__RECORDS__
★ ★ ★ ★

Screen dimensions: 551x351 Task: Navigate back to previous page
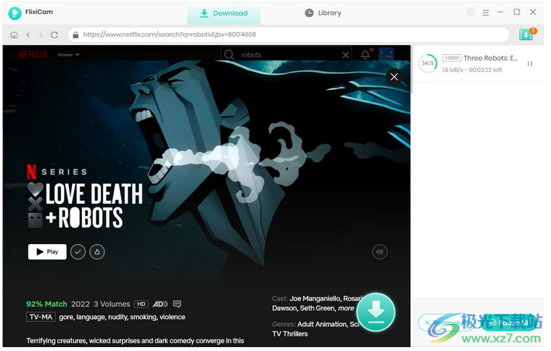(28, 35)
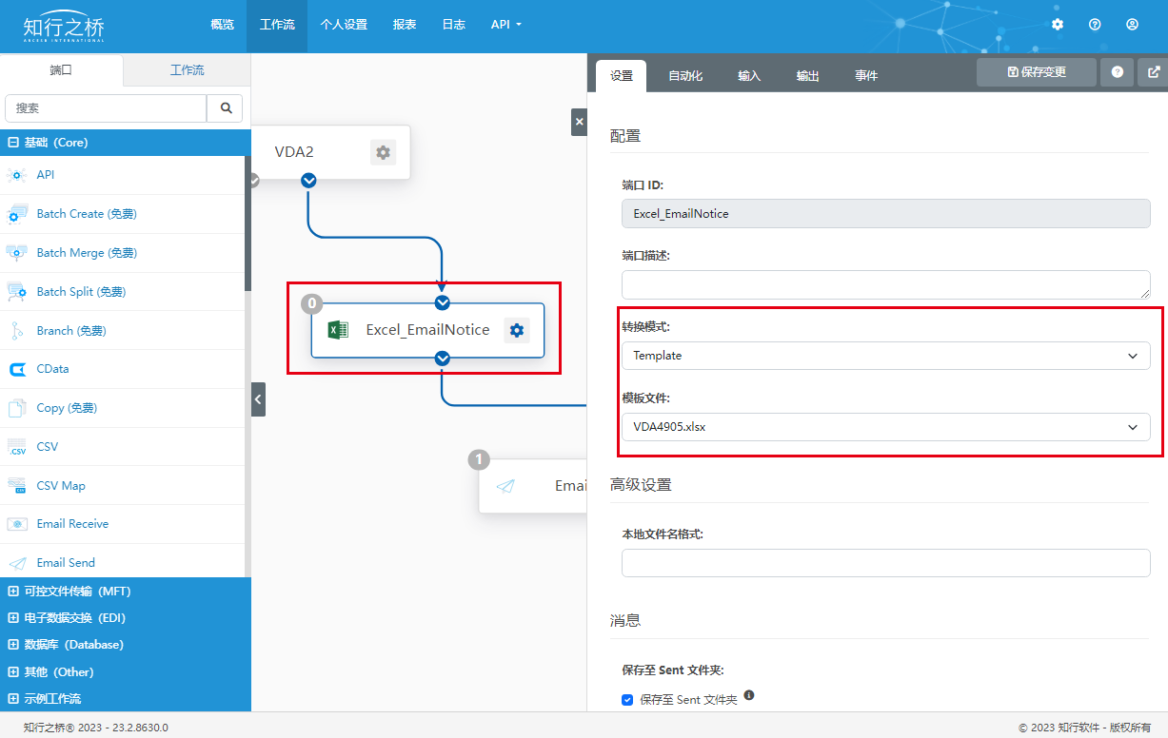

★ ★ ★ ★

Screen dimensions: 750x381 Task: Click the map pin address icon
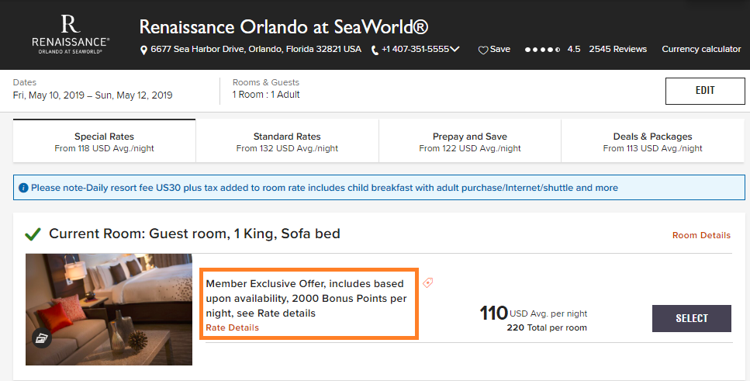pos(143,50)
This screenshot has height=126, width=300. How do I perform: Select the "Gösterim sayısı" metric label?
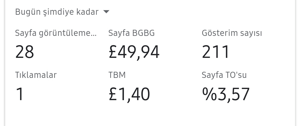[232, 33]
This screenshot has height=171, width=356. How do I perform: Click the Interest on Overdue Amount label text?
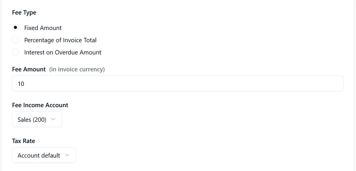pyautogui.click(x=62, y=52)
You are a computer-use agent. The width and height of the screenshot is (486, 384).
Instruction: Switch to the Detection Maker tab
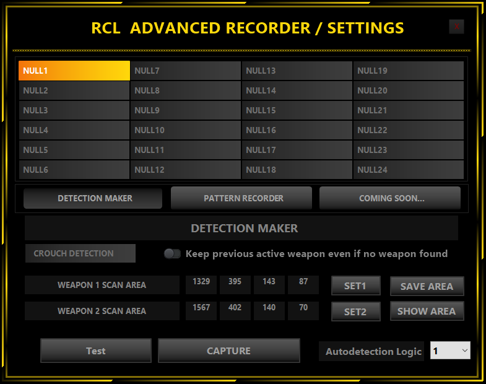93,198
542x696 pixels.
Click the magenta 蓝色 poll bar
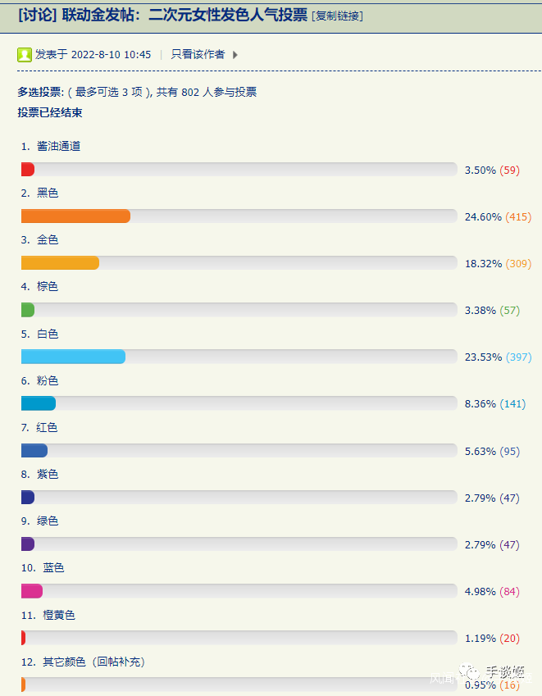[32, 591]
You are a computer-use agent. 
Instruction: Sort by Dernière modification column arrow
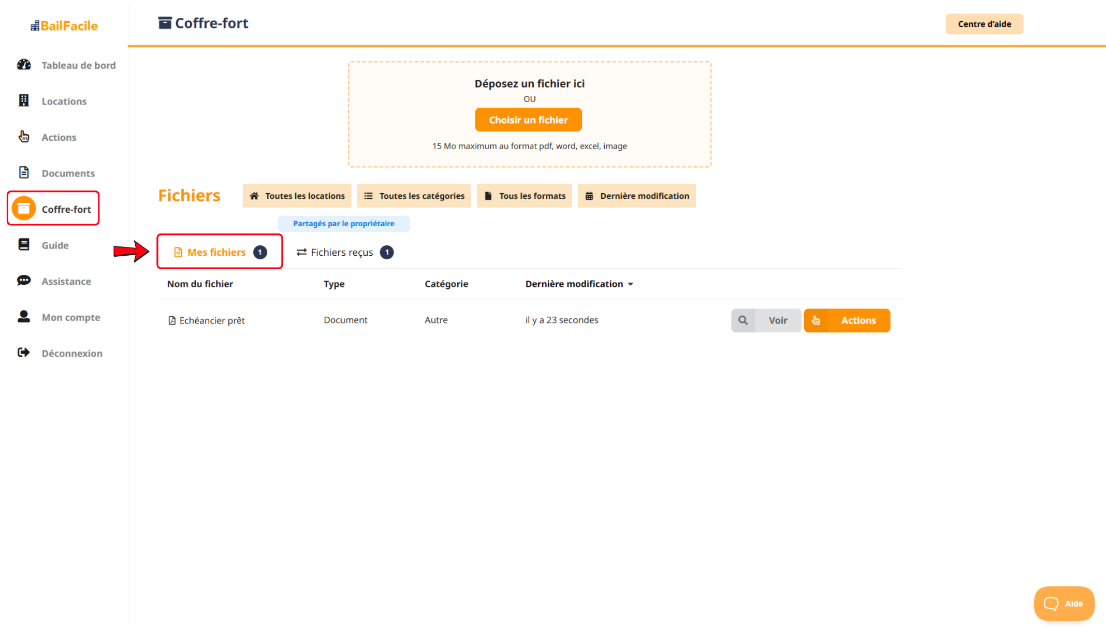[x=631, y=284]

★ ★ ★ ★

__OBJECTIVE__
Pick out every line in the data above that contains the string "Instruction" and copy each one. Case counts.

__RESPONSE FOR THIS EXERCISE__
Instruction: Switch to the Detection Maker tab
Instruction: Sort by Dernière modification column arrow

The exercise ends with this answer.